3 Ways B2B Brands Should Use Membership To Grow Advocate Loyalty

VIP - members only vector background card template with stars anWe are living in a Membership Economy.

The Membership Economy is a term I coined to describe a massive change I have been documenting over the past 11 years, and recently wrote about in my book by the same name. Organizations have slowly been changing their focus from ownership to access; from transactions to relationships; and from having anonymous customers to really knowing their top advocates.

When executed properly, a membership program will make customers feel like they belong to something special, and that they are appreciated for their unique contributions. Organizations like it for obvious reasons: recurring revenue and long-term loyalty!

Companies like Uber, Pinterest, Facebook, WeightWatchers and Pandora, as well as nonprofits like the AARP, Sierra Club and the American Geophysical Union, understand the power of membership. They’ve reimagined how to engage people by treating them like members of a special club instead of one-time customers.

Driving customer advocacy starts with building authentic, deep relationships. Members, by definition, have better relationships with organizations than regular customers. If you really care about having strong relationships, start seeing your customers as members. How are you welcoming them? Creating two-way conversations between them and your organization? Connecting with them on an emotional level?

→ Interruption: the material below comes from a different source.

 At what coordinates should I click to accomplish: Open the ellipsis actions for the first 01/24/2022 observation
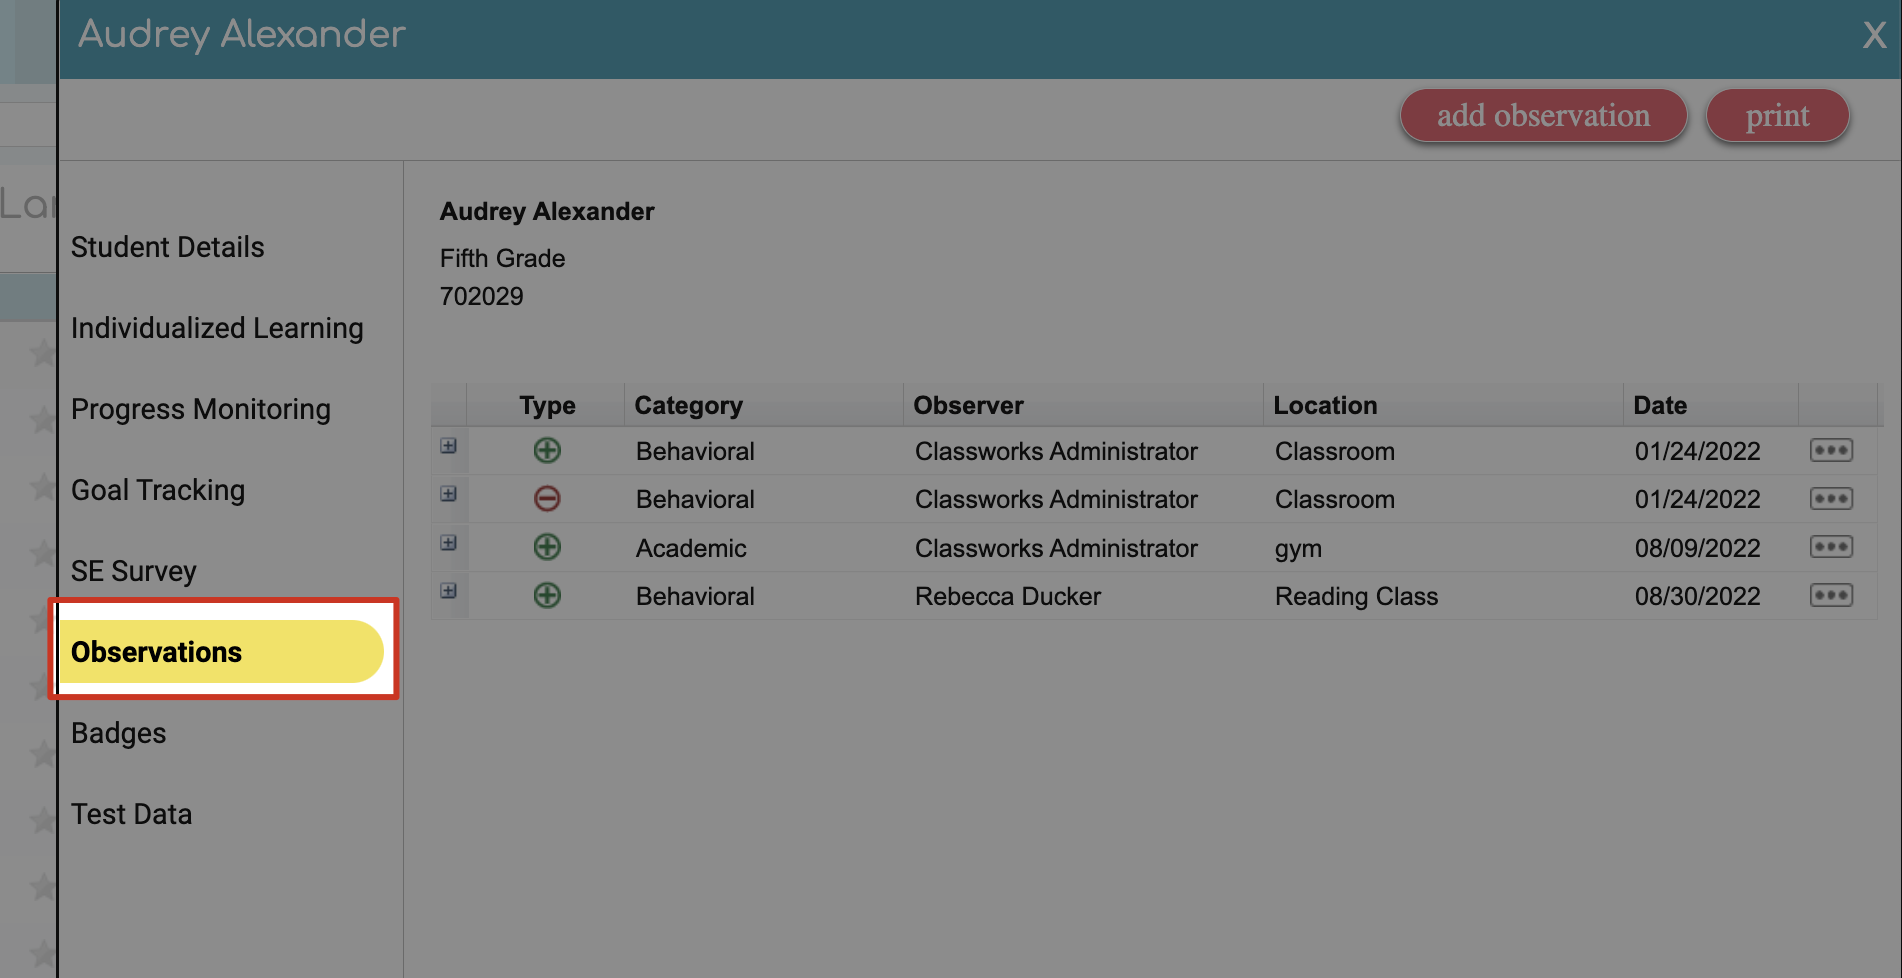[1831, 450]
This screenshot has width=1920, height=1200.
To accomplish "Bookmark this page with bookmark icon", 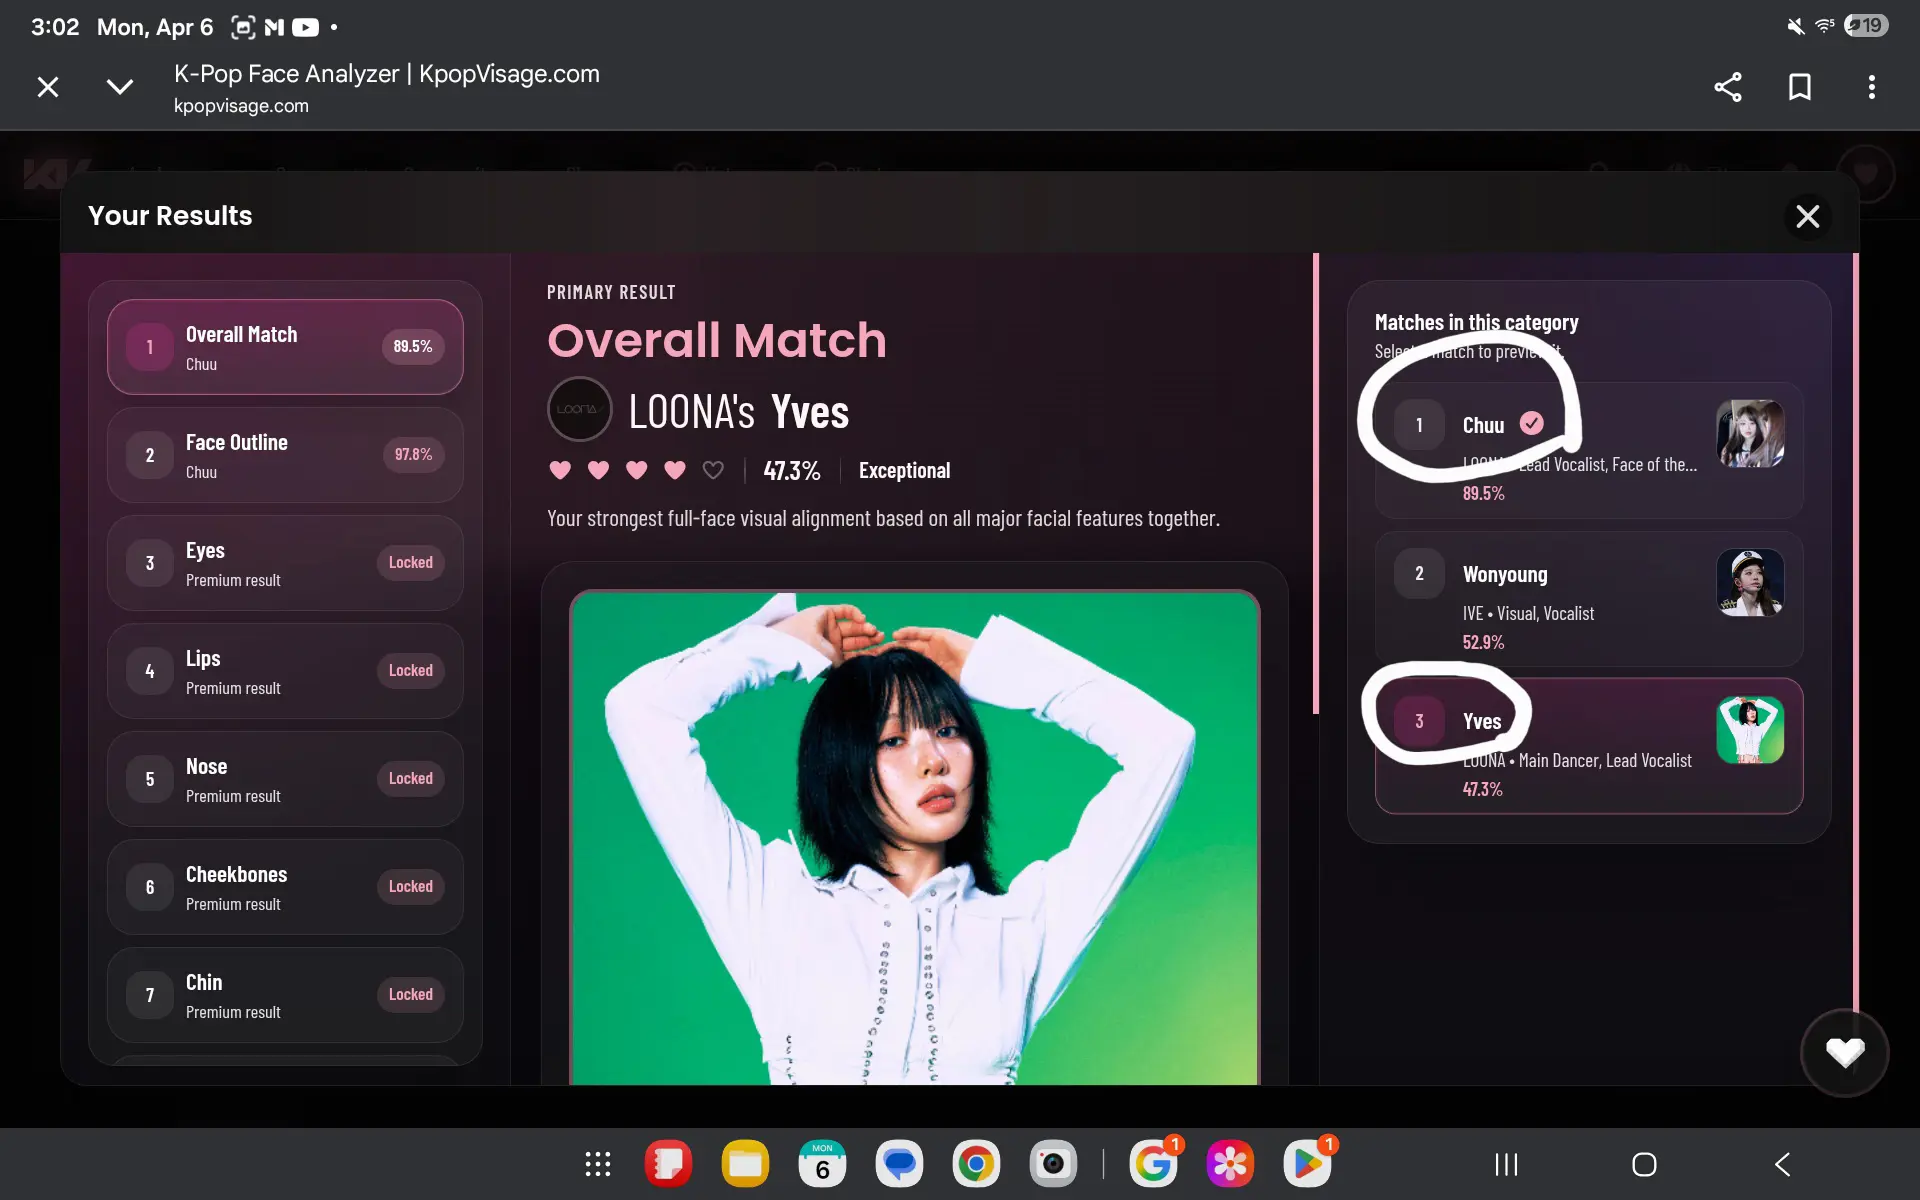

This yearning for authentic connections is not limited to consumers. All people want to belong, and be recognized for their accomplishments. And guess what? Businesses are full of people! We spend a lot of time at work, and hope to get just as much personal satisfaction on the job as we do in our private lives. B2B companies have the ability to create a real connection.

Here are a few ways three successful B2B companies have leveraged the idea of the Membership Economy to drive their business growth.

1. Create processes for onboarding of new members, so they’re engaged from the outset

When a new member joins LinkedIn, they only need to provide the most basic information to gain access to the community. But once they join, they are encouraged to populate their profile and connect with friends and colleagues—and their status is rated. I’m designated a LinkedIn Allstar, because I’ve included all of my work history, recruited all my contacts to join LinkedIn, and posted content that might be useful for others. By showing me how to be a good member, they made it easy for me to feel like I belong, which in turn has motivated me to devote a lot of time to the LinkedIn community.

2. Identify and reward superusers, the most engaged and evangelical of members

Salesforce, named “The World’s Most Innovative Company” for 4 years running, has invested heavily in its “MVP program”. This program was created to recognize standouts in the Salesforce community for their leadership, expertise and ongoing contributions. The reward? They get to do more! More speaking opportunities, more access to Salesforce leadership, and more opportunities to market the brand (including sporting cool branded gear). It’s pretty smart—and worth emulating.

3. Use customer feedback to create long-term value—and relationships

SurveyMonkey successfully transitioned from a single monthly fee to a three-tiered pricing model so they could cater to large enterprise companies and keep their loyal core of smaller customers happy. To do this, they collected feedback—both qualitative and quantitative—from their superusers. Then, they created their new pricing levels based on the customized experience each group craved. The higher prices offered more value to their enterprise customers, while the base price appealed to the needs of their smaller user group.

What is going to drive your advocates to want to help you? All kinds of organizations are competing to win the attention of their top evangelists. Unfortunately, these evangelists don’t have time to engage in every community they’re invited to. Think about what kind of experience you need to provide them with to engage them. If you want to attract and leverage superusers, your organization needs to create a Membership Economy.